Copy the records below word for word, from the very start down through the line that contains "refresh-options-chevron-icon: ▼ is".

────────────────────────────────────────

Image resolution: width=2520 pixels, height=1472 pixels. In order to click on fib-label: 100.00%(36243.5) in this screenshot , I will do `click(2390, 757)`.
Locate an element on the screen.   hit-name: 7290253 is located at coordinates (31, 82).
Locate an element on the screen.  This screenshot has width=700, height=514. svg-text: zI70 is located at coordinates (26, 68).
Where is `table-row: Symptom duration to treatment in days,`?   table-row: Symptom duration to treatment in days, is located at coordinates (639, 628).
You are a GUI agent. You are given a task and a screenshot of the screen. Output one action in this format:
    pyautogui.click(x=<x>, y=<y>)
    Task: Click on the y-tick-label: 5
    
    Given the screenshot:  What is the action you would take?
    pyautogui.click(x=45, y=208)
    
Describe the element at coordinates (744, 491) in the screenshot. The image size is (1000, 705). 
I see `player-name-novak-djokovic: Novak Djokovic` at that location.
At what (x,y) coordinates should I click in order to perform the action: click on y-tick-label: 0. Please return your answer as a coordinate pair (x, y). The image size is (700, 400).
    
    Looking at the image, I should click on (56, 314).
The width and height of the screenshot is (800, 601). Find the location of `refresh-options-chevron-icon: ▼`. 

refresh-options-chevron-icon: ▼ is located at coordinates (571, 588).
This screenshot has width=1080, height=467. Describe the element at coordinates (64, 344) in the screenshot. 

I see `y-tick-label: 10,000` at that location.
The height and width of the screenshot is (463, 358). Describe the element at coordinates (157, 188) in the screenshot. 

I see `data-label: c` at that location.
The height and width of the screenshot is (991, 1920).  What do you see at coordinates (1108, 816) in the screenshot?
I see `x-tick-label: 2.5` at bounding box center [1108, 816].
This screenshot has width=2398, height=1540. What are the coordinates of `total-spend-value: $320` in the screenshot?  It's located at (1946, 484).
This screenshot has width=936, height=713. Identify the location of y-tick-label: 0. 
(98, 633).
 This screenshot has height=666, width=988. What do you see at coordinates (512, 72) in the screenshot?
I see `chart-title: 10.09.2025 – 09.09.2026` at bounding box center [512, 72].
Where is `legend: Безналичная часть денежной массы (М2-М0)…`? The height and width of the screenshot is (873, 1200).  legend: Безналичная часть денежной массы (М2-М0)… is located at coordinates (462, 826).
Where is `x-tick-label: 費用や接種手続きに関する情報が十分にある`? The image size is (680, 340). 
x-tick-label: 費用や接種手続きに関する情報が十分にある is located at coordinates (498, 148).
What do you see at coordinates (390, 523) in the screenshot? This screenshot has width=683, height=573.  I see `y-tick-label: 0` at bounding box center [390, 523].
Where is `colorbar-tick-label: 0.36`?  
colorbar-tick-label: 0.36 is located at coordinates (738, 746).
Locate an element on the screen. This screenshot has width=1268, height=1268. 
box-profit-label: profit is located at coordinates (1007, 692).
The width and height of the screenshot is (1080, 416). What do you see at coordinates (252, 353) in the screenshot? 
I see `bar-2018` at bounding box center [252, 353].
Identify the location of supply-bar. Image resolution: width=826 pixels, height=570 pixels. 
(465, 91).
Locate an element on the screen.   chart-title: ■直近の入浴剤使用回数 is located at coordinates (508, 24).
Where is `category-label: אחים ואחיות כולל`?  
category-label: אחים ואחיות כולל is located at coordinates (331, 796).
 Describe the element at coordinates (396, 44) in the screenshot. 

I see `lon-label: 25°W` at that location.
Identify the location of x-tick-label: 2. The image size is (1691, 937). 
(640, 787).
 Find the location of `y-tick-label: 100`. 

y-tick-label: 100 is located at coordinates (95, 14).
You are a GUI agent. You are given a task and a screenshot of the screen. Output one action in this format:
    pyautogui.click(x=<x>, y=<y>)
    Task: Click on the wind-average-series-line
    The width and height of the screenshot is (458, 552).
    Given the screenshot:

────────────────────────────────────────

| Your response |
Image resolution: width=2520 pixels, height=1472 pixels. In order to click on fib-label: 100.00%(36243.5) in this screenshot , I will do `click(2390, 757)`.
Locate an element on the screen.   hit-name: 7290253 is located at coordinates (31, 82).
Locate an element on the screen.  This screenshot has width=700, height=514. svg-text: zI70 is located at coordinates (26, 68).
Where is `table-row: Symptom duration to treatment in days,`?   table-row: Symptom duration to treatment in days, is located at coordinates (639, 628).
You are a GUI agent. You are given a task and a screenshot of the screen. Output one action in this format:
    pyautogui.click(x=<x>, y=<y>)
    Task: Click on the y-tick-label: 5
    
    Given the screenshot:  What is the action you would take?
    pyautogui.click(x=45, y=208)
    
Describe the element at coordinates (744, 491) in the screenshot. The image size is (1000, 705). 
I see `player-name-novak-djokovic: Novak Djokovic` at that location.
At what (x,y) coordinates should I click in order to perform the action: click on y-tick-label: 0. Please return your answer as a coordinate pair (x, y). The image size is (700, 400).
    
    Looking at the image, I should click on (56, 314).
The width and height of the screenshot is (800, 601). Find the location of `refresh-options-chevron-icon: ▼`. 

refresh-options-chevron-icon: ▼ is located at coordinates (571, 588).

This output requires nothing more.